Data extracts:
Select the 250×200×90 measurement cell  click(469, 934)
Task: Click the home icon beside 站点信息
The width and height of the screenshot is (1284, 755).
...
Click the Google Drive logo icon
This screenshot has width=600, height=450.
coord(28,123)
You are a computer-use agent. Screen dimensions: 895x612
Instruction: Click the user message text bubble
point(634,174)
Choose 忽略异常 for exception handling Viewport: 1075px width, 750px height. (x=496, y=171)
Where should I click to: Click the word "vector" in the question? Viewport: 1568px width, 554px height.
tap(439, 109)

Exercise prompt:
Above are the records; from them, give again exactly the lines from the one containing "Select the 250×200×90" through the one containing "The width and", both included.

Response to this exercise:
Select the 250×200×90 measurement cell  click(469, 934)
Task: Click the home icon beside 站点信息
The width and height of the screenshot is (1284, 755).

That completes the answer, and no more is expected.